_GOAL OF THE EXERCISE_. Word for word, repeat the data; no picture should appear in the result.

_MATERIAL TO PROCESS_.
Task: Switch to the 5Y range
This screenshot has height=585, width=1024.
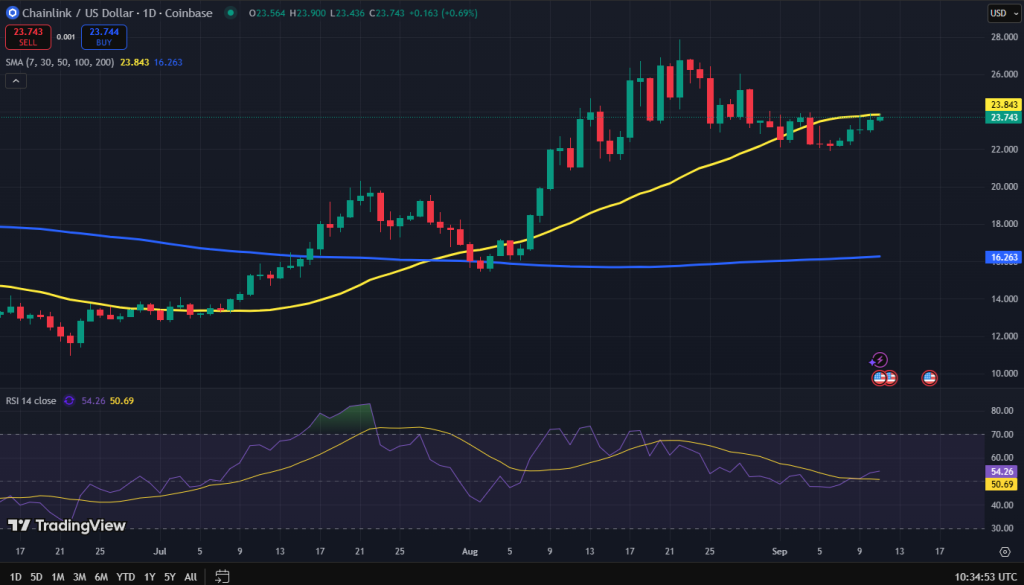Action: pyautogui.click(x=170, y=576)
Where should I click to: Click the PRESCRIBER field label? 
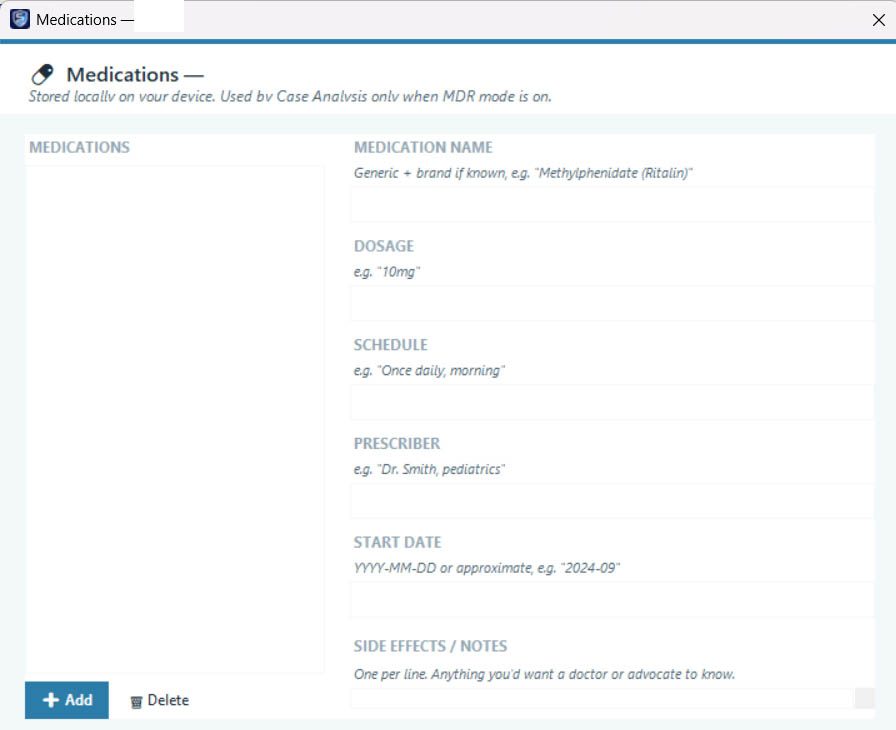(397, 444)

_OUTPUT OF THE TASK_.
Task: Switch to the 5Y range
This screenshot has height=585, width=1024.
Action: pyautogui.click(x=170, y=576)
Where should I click to: Click the PRESCRIBER field label? 
(397, 444)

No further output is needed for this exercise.